OBJECTIVE: Reproduce the items below word for word, beginning at the line containing "Given: Select the radio button for Audit" and continuing through the end of the items. Leave out the pictures.

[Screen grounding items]
>> begin

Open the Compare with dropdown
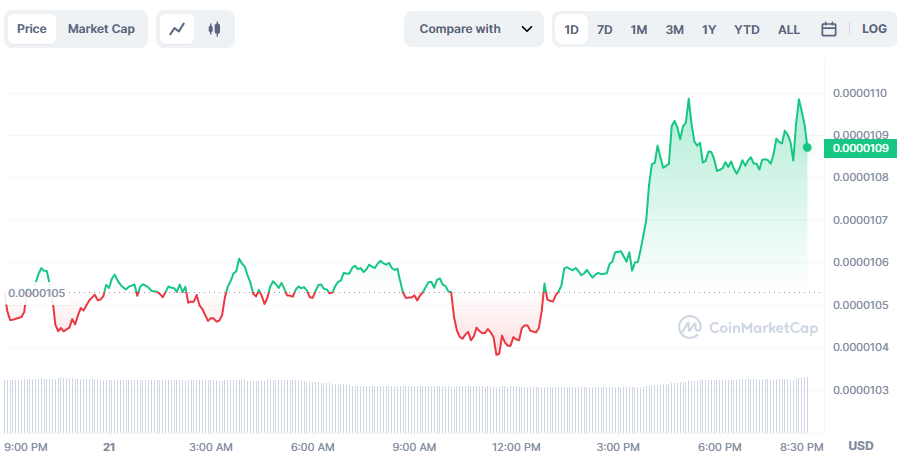The height and width of the screenshot is (456, 897). (460, 29)
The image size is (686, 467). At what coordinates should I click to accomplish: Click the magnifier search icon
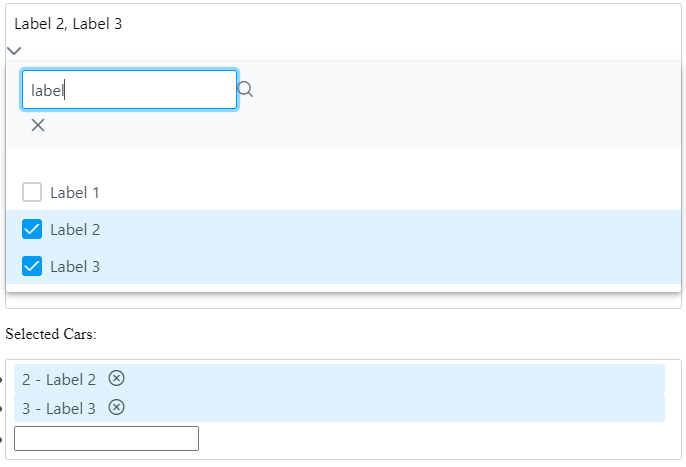(245, 89)
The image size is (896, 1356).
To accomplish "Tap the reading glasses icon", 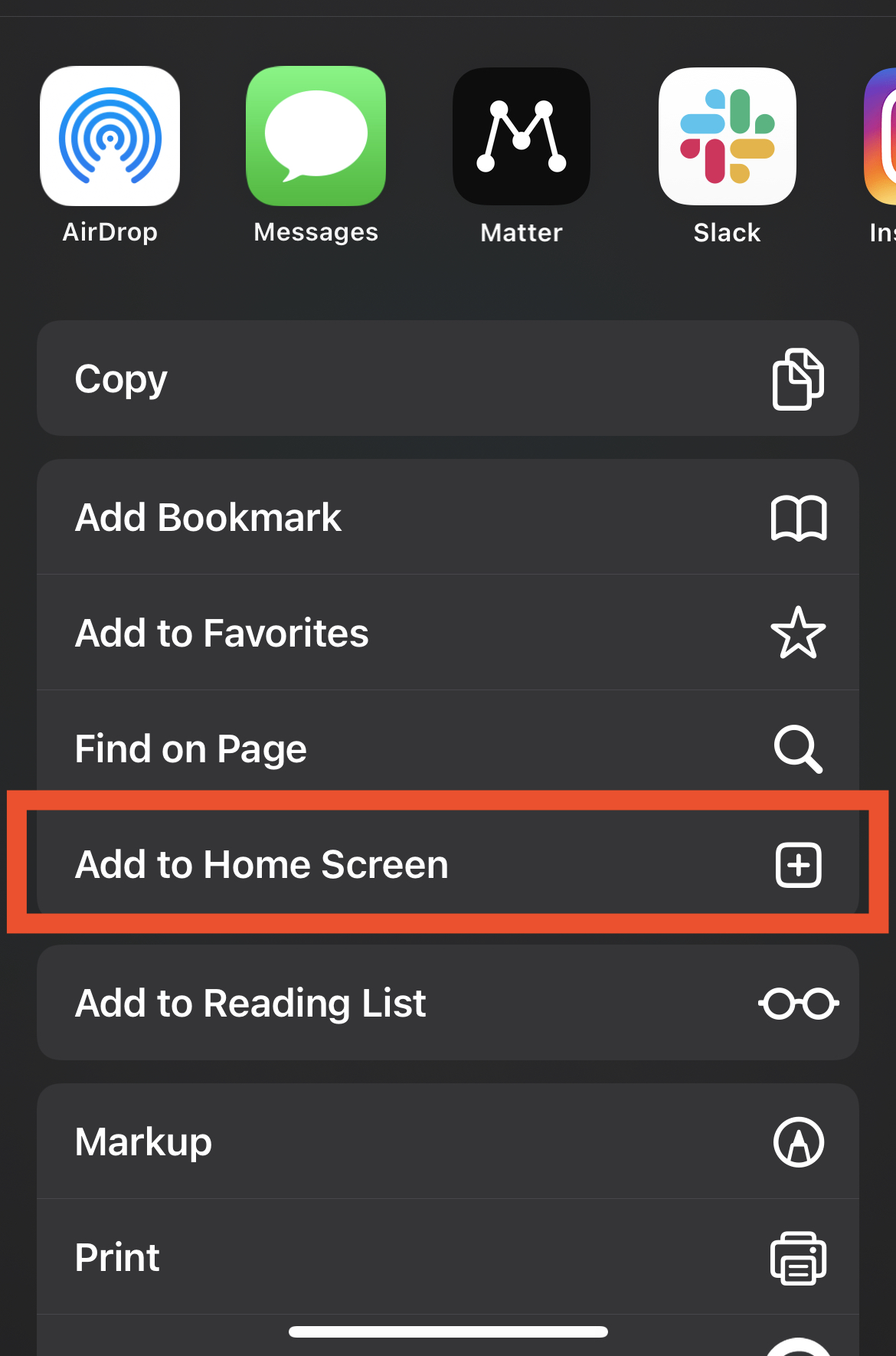I will pos(798,1004).
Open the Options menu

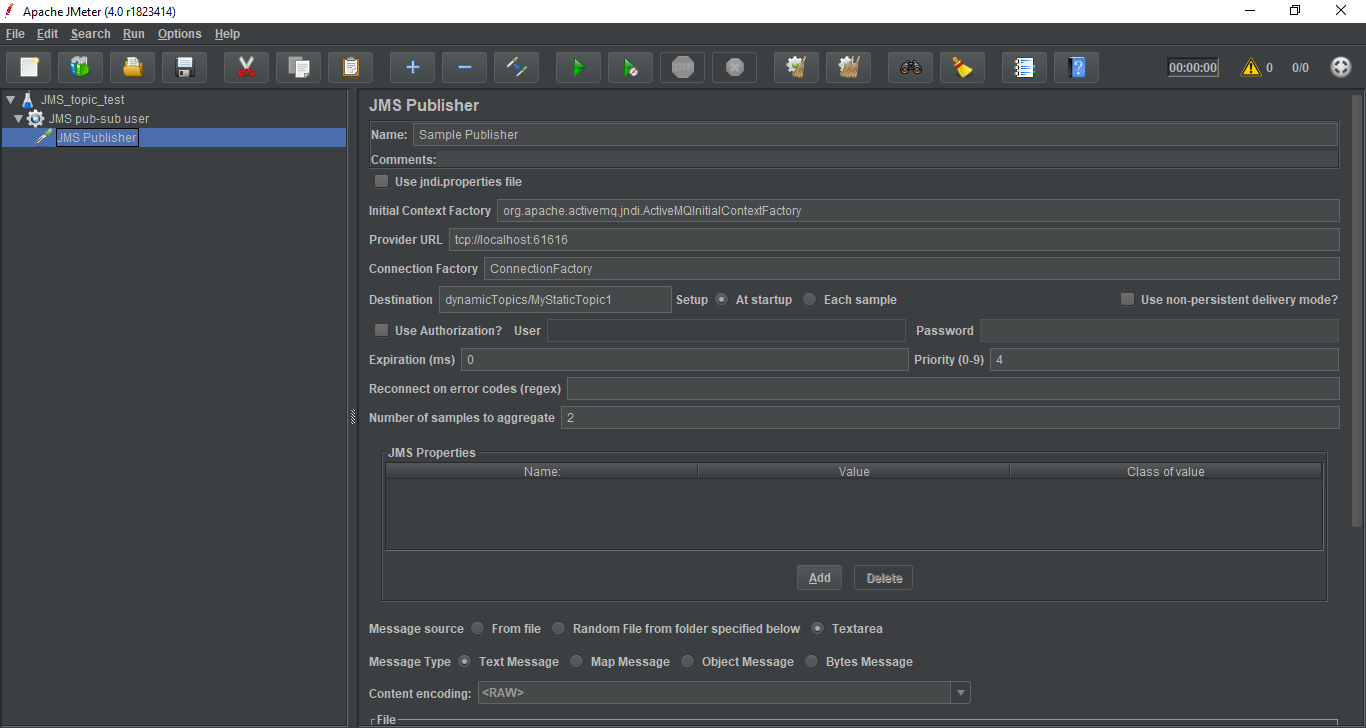point(179,34)
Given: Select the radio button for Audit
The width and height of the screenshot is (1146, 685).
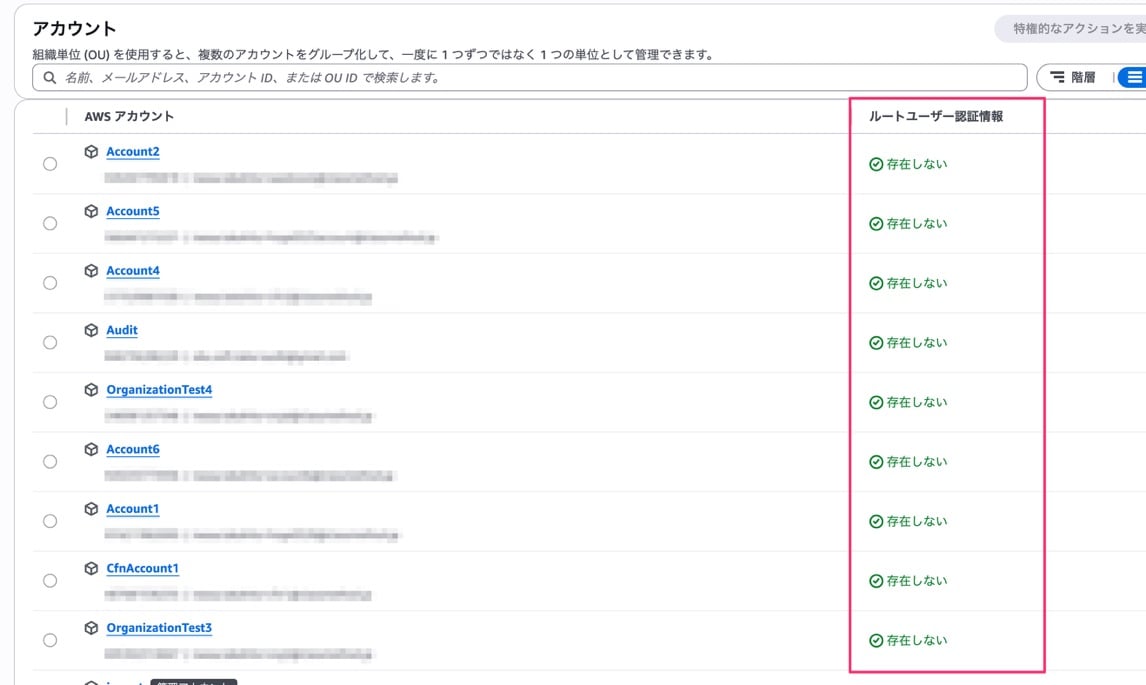Looking at the screenshot, I should [x=50, y=342].
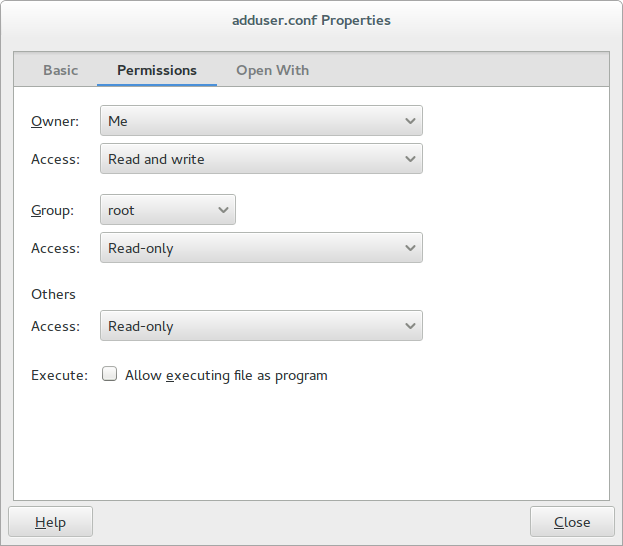Expand owner Access set to Read and write

coord(261,159)
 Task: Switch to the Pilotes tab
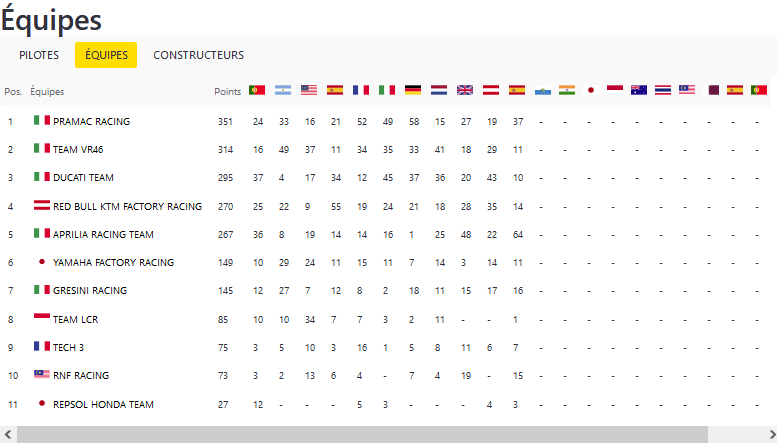(x=39, y=55)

>> end

FINISHED EXERCISE:
Given: Select the radio button for Audit
The width and height of the screenshot is (1146, 685).
Looking at the screenshot, I should [x=50, y=342].
Expand owner Access set to Read and write

coord(261,159)
 Task: Switch to the Pilotes tab
(x=39, y=55)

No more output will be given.